How to execute a set of statements in an expression

time to read 2 min | 272 words

One of the most common problems with using Boo's Meta Methods is that they can only return expressions. This is not good if what you want to return from the meta method is a set of statements to be executed.

The most common reason for that is to initialize a set of variables. Obviously, you can call a method that will do it for you, but there is a simpler way.

Method invocation is an expression, and anonymous delegate definition is also an expression. What does this tells you? That this is an expression as well:

// the whole thing is a single expression.
delegate (int x)
{
	Console.WriteLine(x);
	Console.WriteLine("another statement");
}(5);

You generally won't use something like that in real code, but when you are working with the AST directly, expressions vs. statements require a wholly different world view.

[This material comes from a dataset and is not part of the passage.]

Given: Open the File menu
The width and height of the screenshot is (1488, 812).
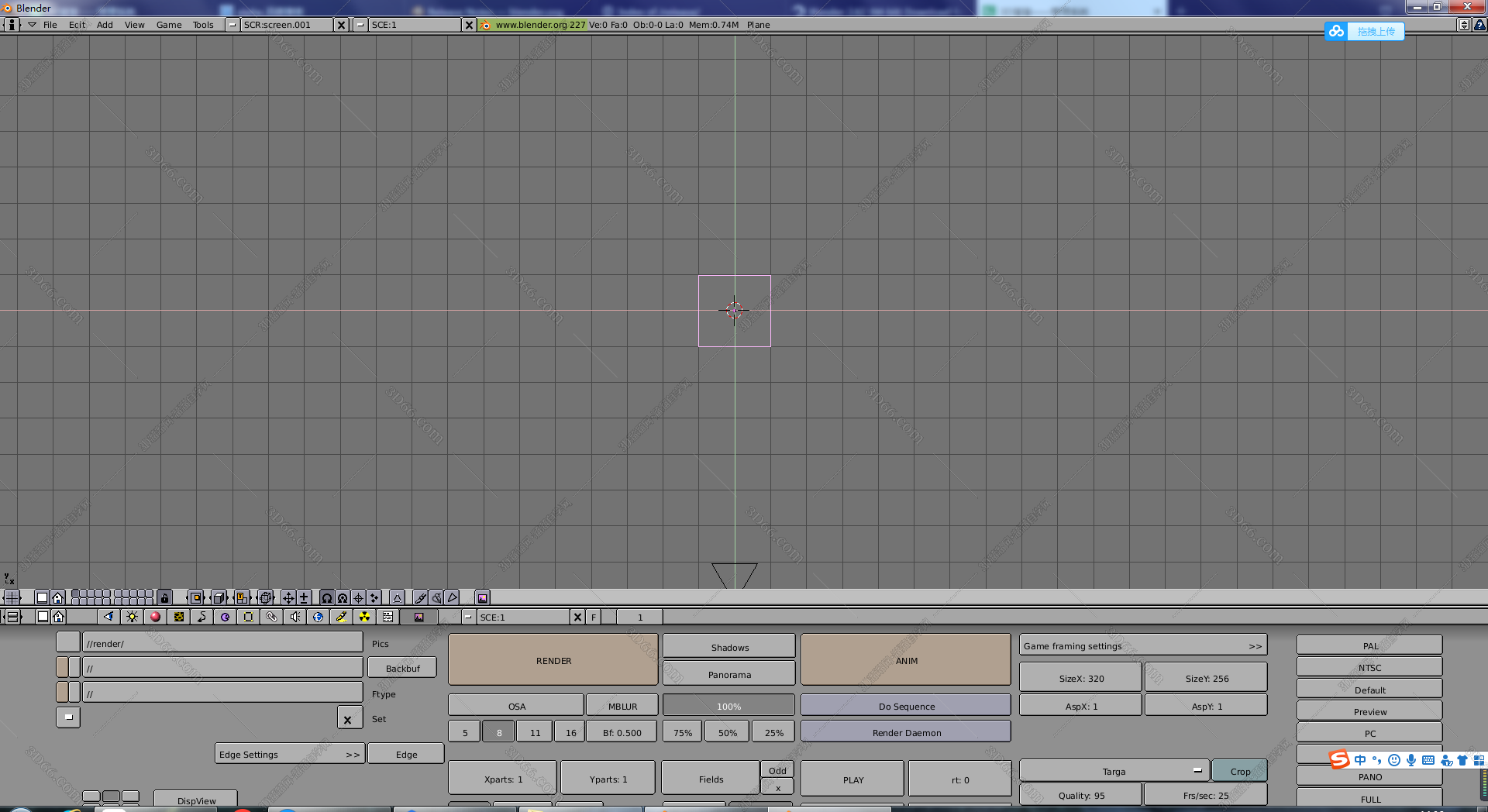Looking at the screenshot, I should 50,24.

Anyway, let us see how we can implement this using Boo.

[Meta]
public static ExpressionStatement when(Expression condition, BlockExpression action)
{
	var func = new BlockExpression();

	var conditionFunc = new Block();
	conditionFunc.Add(new ReturnStatement(condition));

	func .Body.Add(
		new BinaryExpression(
			BinaryOperatorType.Assign,
			new ReferenceExpression("Condition"),
			new BlockExpression(conditionFunc)
			)
		);

	Expression serialize = new CodeSerializer().Serialize(condition);
	RuleBuilder.Revisit(serialize);

	func .Body.Add(
		new BinaryExpression(
			BinaryOperatorType.Assign,
			new ReferenceExpression("ConditionExpression"),
			serialize
			)
		);

	func .Body.Add(
		new BinaryExpression(
			BinaryOperatorType.Assign,
			new ReferenceExpression("Action"),
			action
			)
		);

	return new MethodInvocationExpression(func);
}

This trick lets you use the meta method to return several statements, which allows to do several property assignments (something that you generally cannot do in a single expression). I'll go over the actual meaning of the code (rather than the mechanics) in a future post.